O conjunto muito variado e desigual das experiências que o Teatro Universitário foi ensaiando ao sabor de uma irregular actividade aconselhou-nos ao longo do nosso trabalho, a recusa de qualquer redutora catalogação dos factos, pretendendo antes penetrar na conflitualidade, nas contradições programáticas, verificar como se viveram, aproveitaram e superaram êxitos e inêxitos, constatar a precariedade das estruturas e malgré tout o anónimo heroísmo da generosidade militante.

Neste jogo especular que a pesquisa científica dramatiza, procurámos as múltiplas máscaras que o teatro universitário foi representando para se representar a si próprio, expressando o pulsar de muitas gerações que, à sua maneira, viviam a realidade académica como um tempo intervalar «pensando», «sonhando» alternativas a construir. Outros cenários, onde se deambulava não com a máscara do embuste mas antes convictamente movidos pela procura da alteridade em que a máscara surgia como passaporte para percorrer um tempo e um espaço futuros; ou seja os da utopia.

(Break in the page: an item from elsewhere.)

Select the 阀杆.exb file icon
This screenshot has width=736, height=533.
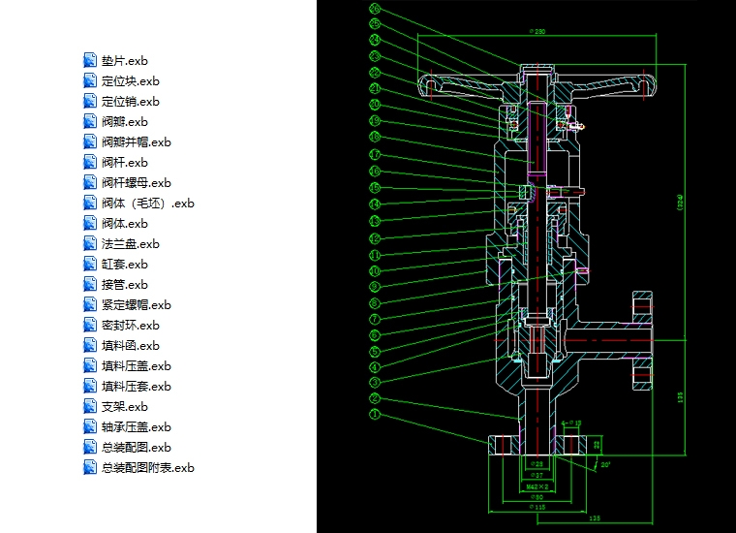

A compreensão desse itinerário complexo e percorrido ao sabor do imediato, sem plano calculado, pode resumir-se à resposta de Camus quando o interrogaram porque fazia teatro universitário: «tout simplement parce que le Théâtre est un des liex du monde où je suis heureux».

José Oliveira Barata

 
José Oliveira Barata, Máscaras da Utopia. História do Teatro Universitário em Portugal. 1938-1974, Fundação Calouste Gulbenkian (396 p.)